In one of the major acts of post-war development the Labor Government established the Snowy Mountains Authority to construct one of the most imaginative schemes in Australian history. When completed it would provide much-needed irrigation for farmers in the inland as well as generate electricity for Victoria and New South Wales. A result of the ratification of the Statute of Westminster was the Nationality and Citizenship Act, which passed through the Parliament in 1949. For the first time Australians were Australian citizens rather than British citizens, although passports continued to be British. The monumental industrial dispute of 1949 was undoubtedly the strike on the New South Wales coal-fields by miners desiring increased wages amongst other things. With the State ravaged by severe power cuts a large number of workers in affected industries were stood down. Tramways and railway services were also restricted. The matter was complicated by accusations that Communists were behind the strike. Prime Minister Chifley, a devout Catholic and anti-Communist, was caught between the two positions. His reaction was to end the strike by sending in troops to operate the open-cut mines. It ended the strike, but caused deep schisms within the union movement.

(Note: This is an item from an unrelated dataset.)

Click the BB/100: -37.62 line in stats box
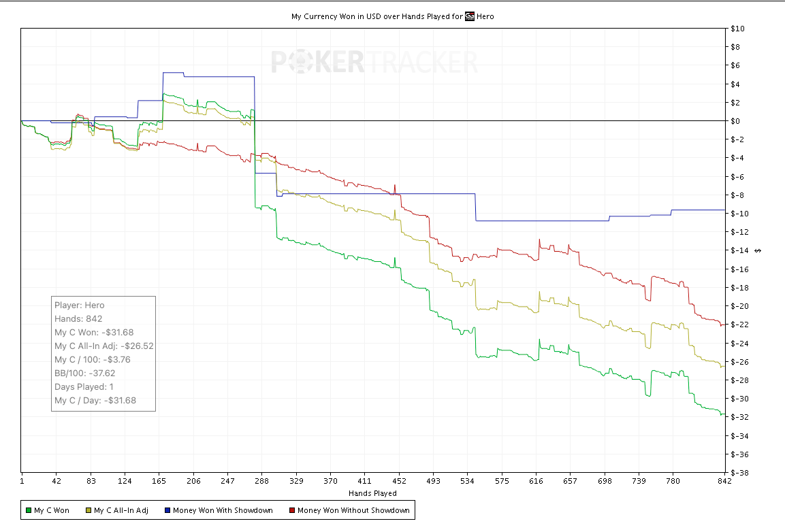Screen dimensions: 785x532 pos(84,373)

In order to keep control on inflation Chifley had retained food and petrol rationing since the end of the war. Australians were sick and tired of the continuing restrictions and were searching for a way out of their dilemma. They found their answer in Robert Menzies and the Liberal Party. Menzies promised immediate termination of rationing and the population took him at his word. The Labour era which had begun in 1943 ended at the general elections in 1949, in which the number of House of Representative and Senate seats was substantially increased. Chifley retained his leadership of the Labor Party.

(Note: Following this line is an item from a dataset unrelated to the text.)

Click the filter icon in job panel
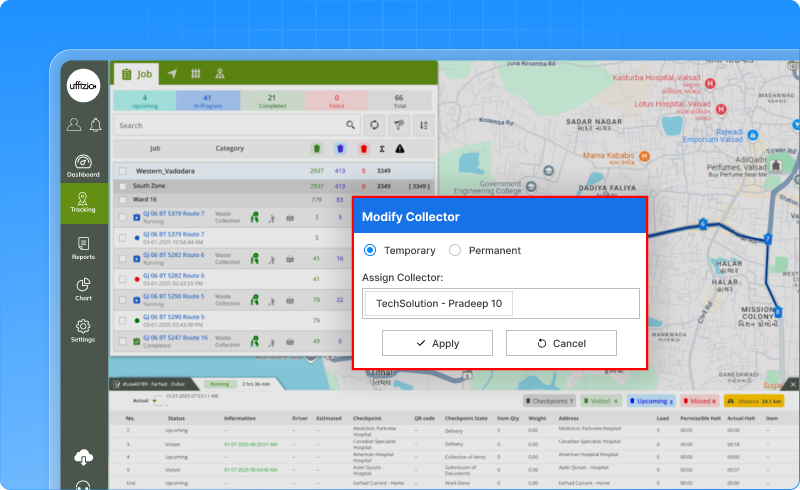This screenshot has width=800, height=490. click(398, 125)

One of the promises which had helped the new Menzies Government into power in 1949 was that it would introduce legislation banning the communist Party of Australia. When it was brought down, the Communist Party Dissolution Bill reversed the traditional onus of proof to make the person accused responsible for proving his or her innocence. The Labor Party was racked with dissent over the Bill; the strong Catholic anti-Communist faction called for its passage through the Labor-dominated Senate, while those concerned with civil rights called for its defeat. Eventually Labor allowed the Bill to pass when the majority of its Senators absented themselves from the Chamber for the vote.

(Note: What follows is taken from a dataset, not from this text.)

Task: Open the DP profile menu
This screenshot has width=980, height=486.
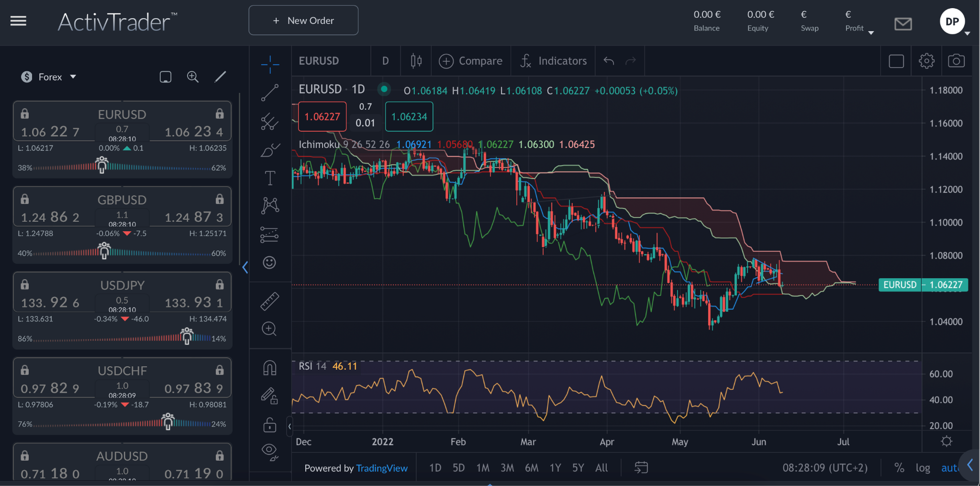Action: point(952,22)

Almost immediately the Bill was subjected to a challenge in the High Court brought by the Waterside Workers Federation, a Communist-dominated union . Opposition Leader Chifley was placed in an embarrassing position when his deputy, Kings Counsel Herbert Evatt, agreed to argue the Watersiders' case before the Court. Only five years after the end of World War Two Australia found itself once more involved in a war. When Chinese-backed forces invaded South Korea the United States promptly began moving in vast numbers of troops to assist the non-Communist country. Australia was first after the USA to volunteer troops, who arrived in South Korea in September and saw action almost immediately. Many countries eventually went to the aid of the South Koreans under the auspices of the United Nations. The Australian troops in Korea were supported by No. 77 Fighter Squadron of the Royal Australian Air Force.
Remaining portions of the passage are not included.